Do you have any way to observe the S3 connections or S3 errors more directly? All the error codes you've got here appear to be from downstream applications that are perhaps reacting to S3 networking failures. But even the 429 isn't an S3 response code -- they give you a 503 if they want you to SlowDown
.
We are using curl on the command line to download the binary .tar.gz
files from s3: https://github.com/mapbox/mason/blob/2602c302fd17d70fcef3f2fe90482d0e6232fdb8/mason.sh#L533-L544.
In https://github.com/mapbox/mason/commit/1727795f314dbef66fb0f84ee98a82a62e77b5d1 I modified things to actually try to print the http error code.

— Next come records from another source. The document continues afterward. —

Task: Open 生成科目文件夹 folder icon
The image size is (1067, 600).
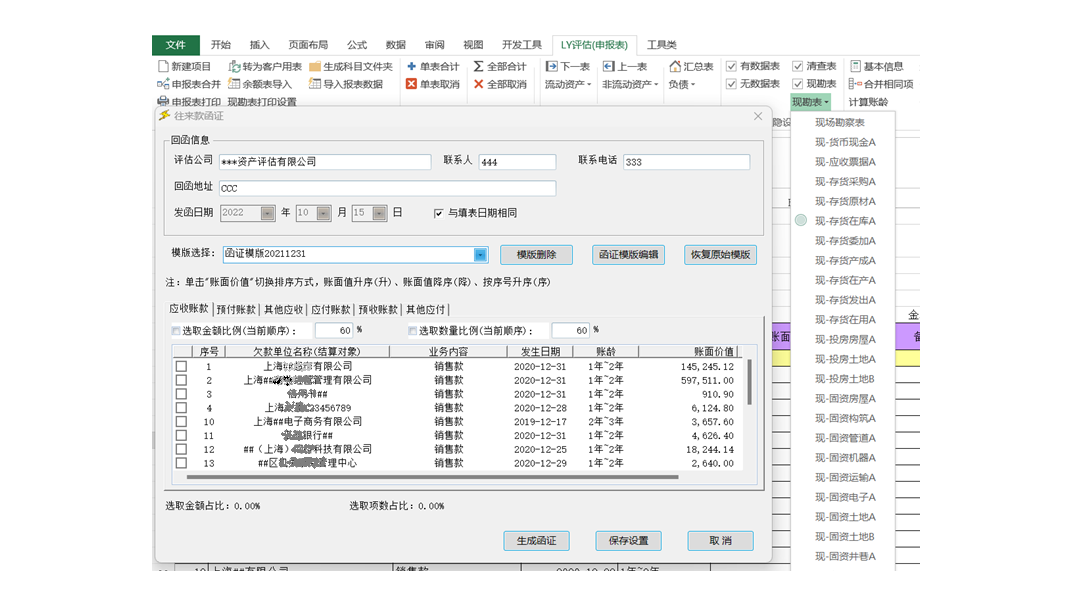Action: click(315, 67)
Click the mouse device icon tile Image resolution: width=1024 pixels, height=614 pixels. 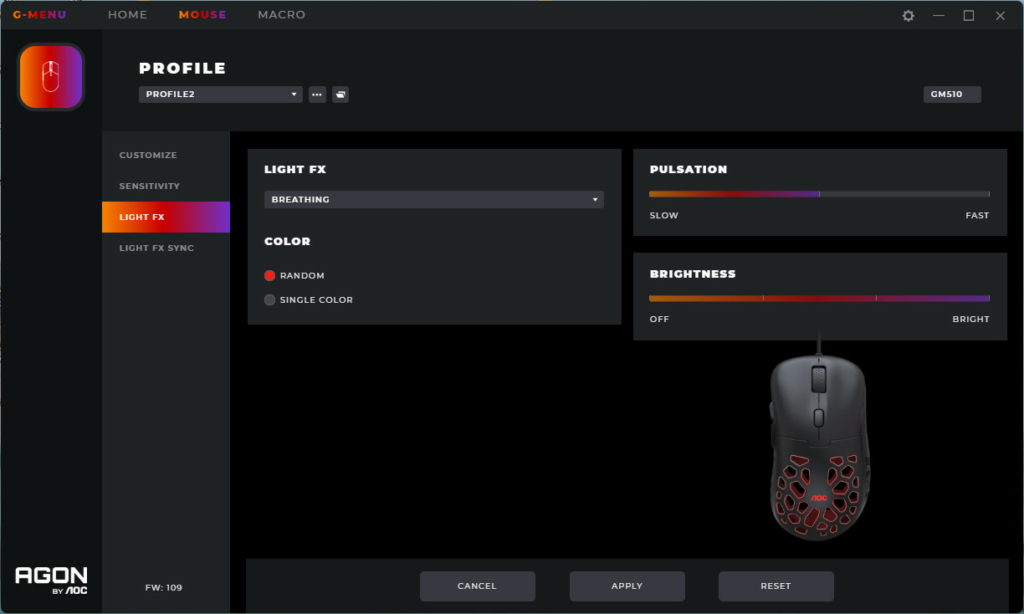51,77

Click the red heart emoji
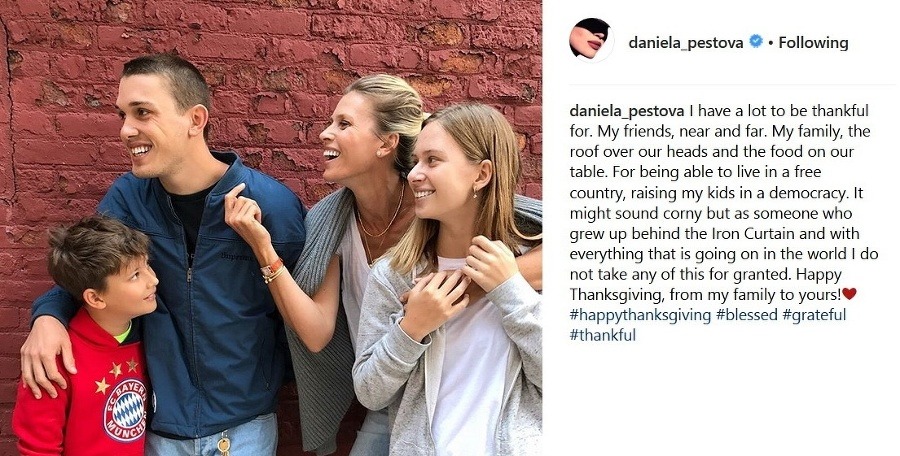[849, 294]
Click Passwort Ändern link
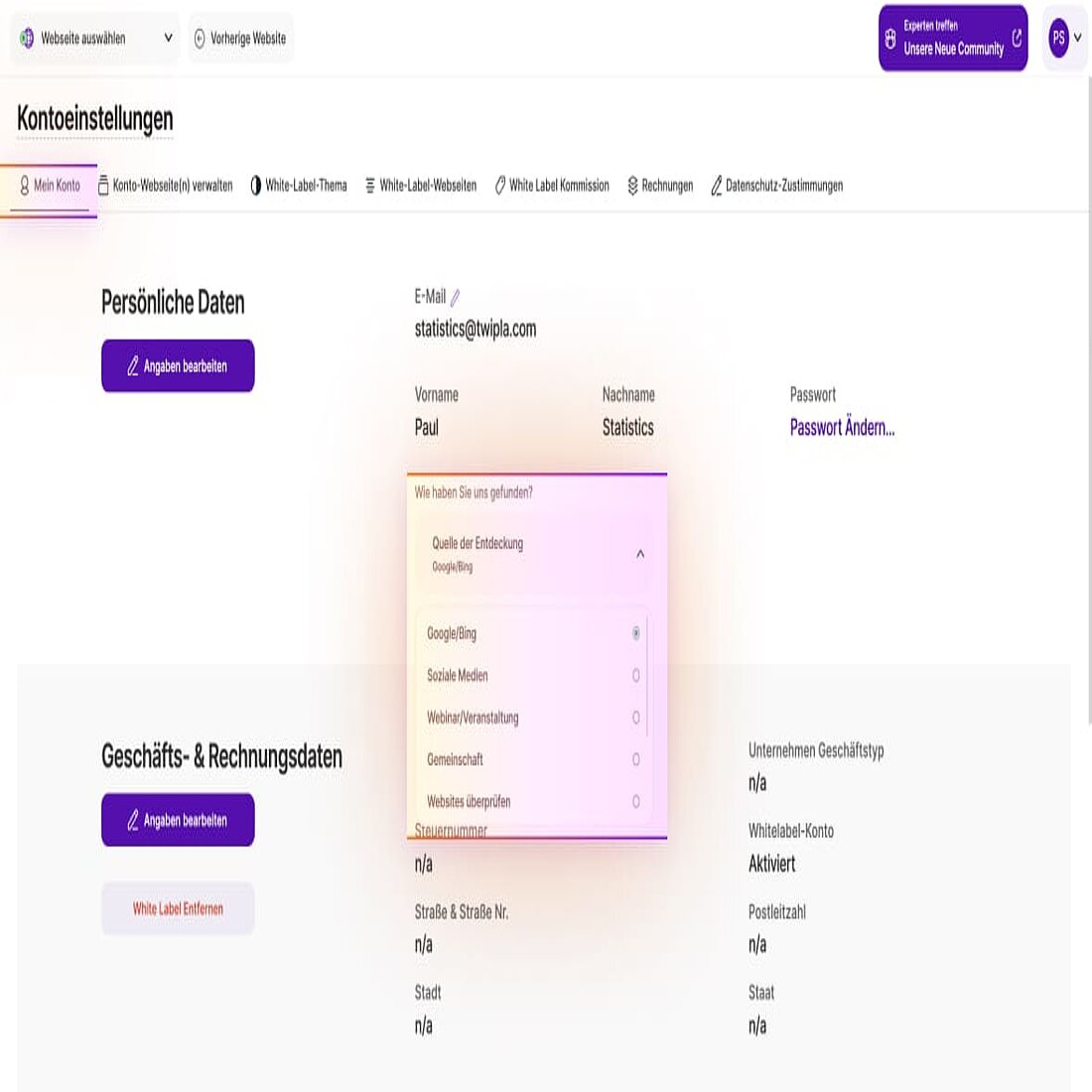 [x=842, y=428]
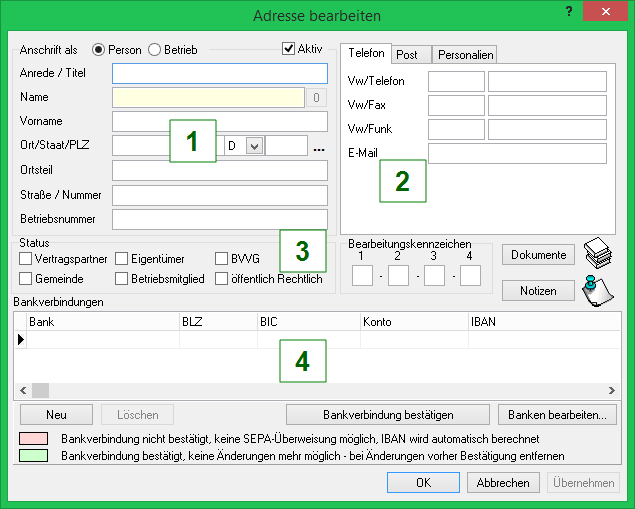Open the Personalien tab

464,55
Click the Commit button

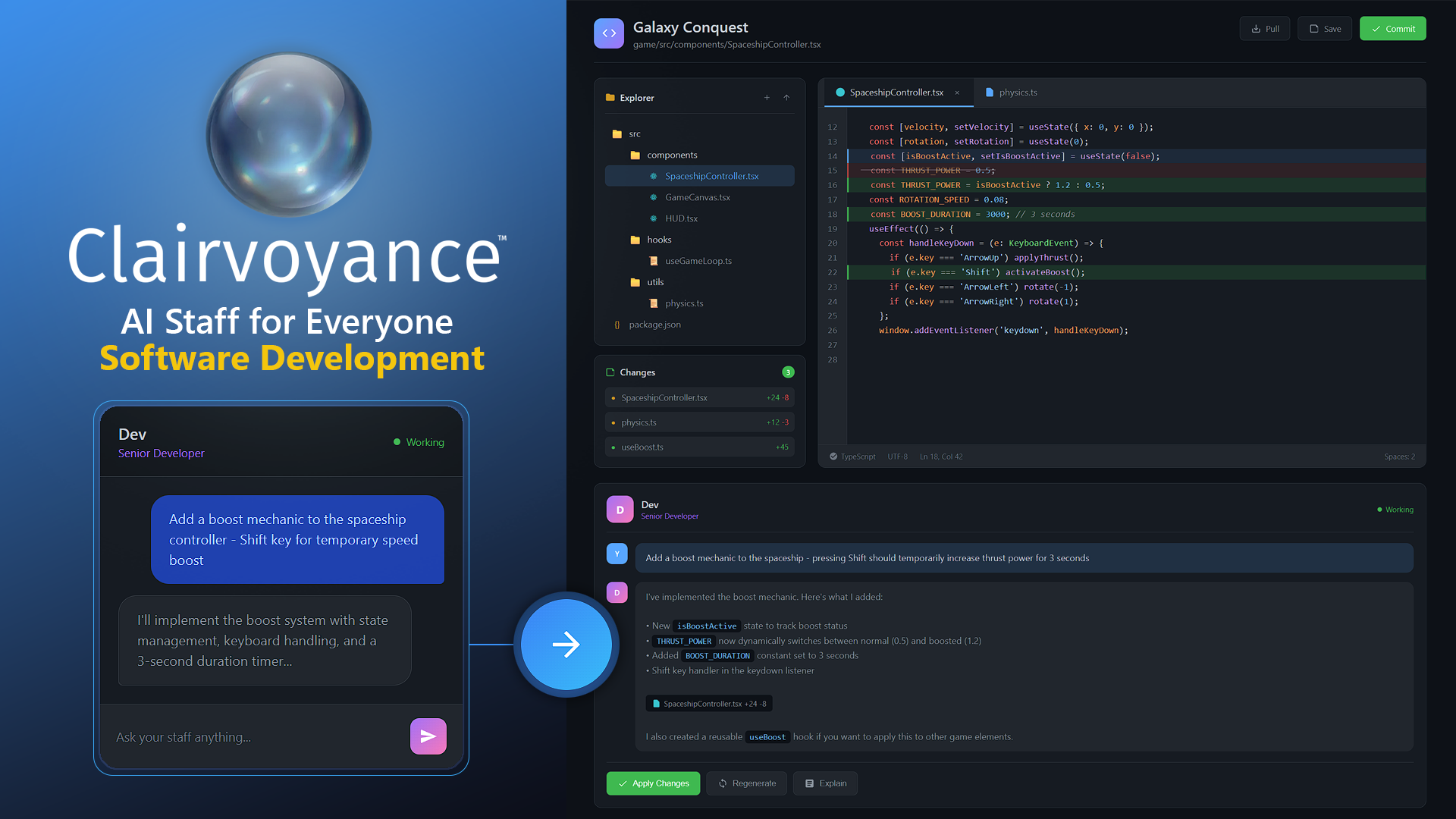pyautogui.click(x=1392, y=28)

But even the 429 isn't an S3 response code -- they give you a 503 if they want you to SlowDown.
That one (The requested URL returned error: 429 Too Many Requests
) struck me as well - that looks to be coming from the curl code itself rather than the bash output logic I added.

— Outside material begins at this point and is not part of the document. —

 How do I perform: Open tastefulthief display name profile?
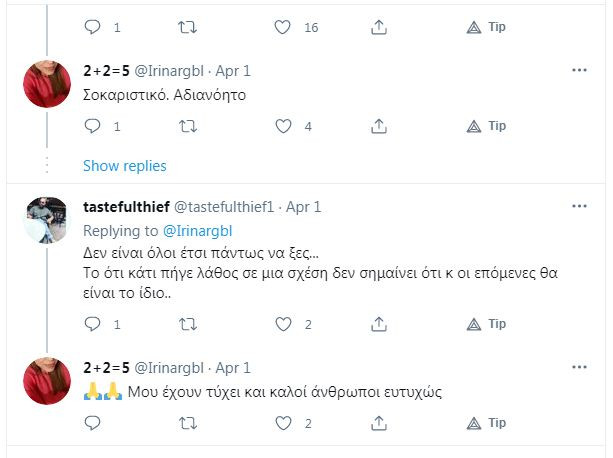tap(126, 207)
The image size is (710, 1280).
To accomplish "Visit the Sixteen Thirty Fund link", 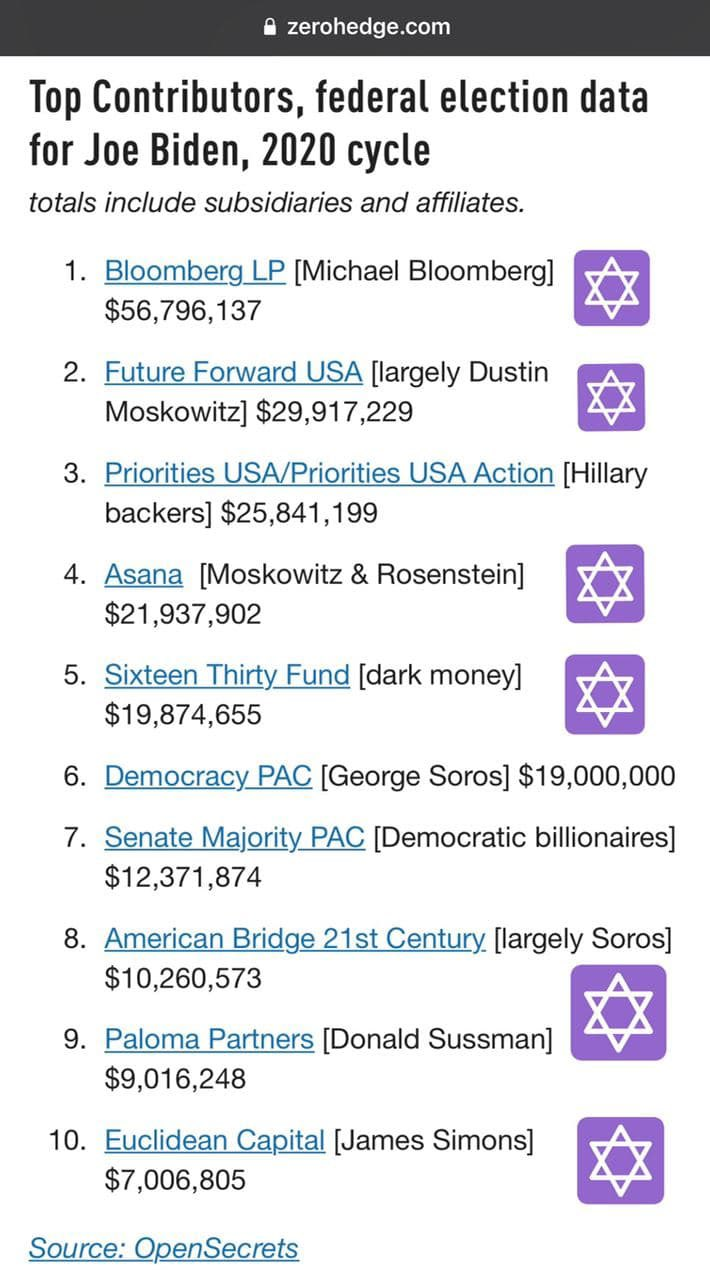I will pyautogui.click(x=227, y=676).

I think I'd have to take it to AWS support. You might try to check for x-amz
headers in the HTTP response to see if S3 is trying to tell you anything there.
Thanks @rclark - signing off for the holiday now. I will add -v
to dump the headers next time I see persistent errors.
another one, which looks only related to travis network since the upstream is not coming from AWS. I probably won't post more of this kind to avoid being too noisy on this ticket, but will post this one since I've not seen it before:
* Downloading http://nongnu.askapache.com/freetype/freetype-2.5.5.tar.bz2...
curl: (56) Recv failure: Connection reset by peer
Failed to download http://nongnu.askapache.com/freetype/freetype-2.5.5.tar.bz2 (returncode: 56)
CMake Error at cmake/mason.cmake:103 (message):
[Mason] Failed to download
https://mason-binaries.s3.amazonaws.com/headers/rapidjson/1.1.0.tar.gz:
curl: (35) gnutls_handshake() failed: Error in the pull function.
Error message in Travis when trying to download recently published LLVM 6.0.0 binaries:
Failed to download https://mason-binaries.s3.amazonaws.com/linux-x86_64/android-ndk/arm-14-r16b.tar.gz (returncode: 141)
Note: (returncode: 141)
I feel like I've been seen an increased amount of network failures when fetching binaries from s3 in the last month +. This ticket stands to track these to start assembling a fuller picture of the failures and see if there is a pattern.